I'm starting up a Debian web server which will host a website where users can upload video files and play them.

Hence, the video files need to be converted into the proper format (mp4, ogg, webm) for compatibility with the different browsers out there.

So far, I've written a bash script which does the trick using FFmpeg. The problem is, when a lot of users upload a video at the same time, my web server will get very slow.

I'm looking for a short and easy solution which queues different calls to the conversion script, so only one instance can run at the same time. I've tried using the batch command, but I can't find very much information on how to use it. I've also considered creating a named pipe, also without success.

Any help much appreciated

  • Slightly off-topic, but you probably don't need to bother with ogg for HTML5 video - mp4 and webm will cover all major web browsers (and most minor ones too).
    – evilsoup
    Jan 31, 2013 at 21:05

2 Answers 2


Put all the completed uploaded files in one directory, with whatever web language you are using.
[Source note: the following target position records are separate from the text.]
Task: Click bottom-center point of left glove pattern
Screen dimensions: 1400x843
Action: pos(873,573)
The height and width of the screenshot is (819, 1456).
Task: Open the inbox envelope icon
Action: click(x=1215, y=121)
Then you can schedule a cronjob with your script, to run for example every hour and convert the videos that are in the pending/ directory.

You might want to use flock so that only one instance of this script can run at the same moment, even if it takes longer than expected and cron launches another script.

Within the script you can use nice to reduce it's priority so the web server will have higher priority.


I've created a python3 video encode server for my internal use. With a few mods it should do the trick for you. With my python server, all you have to do is create a symlink in a special queue directory and it handles it from there, it also handles commercial skipping (of which I'm the Linux porter) which you could comment out if you're not interested in that.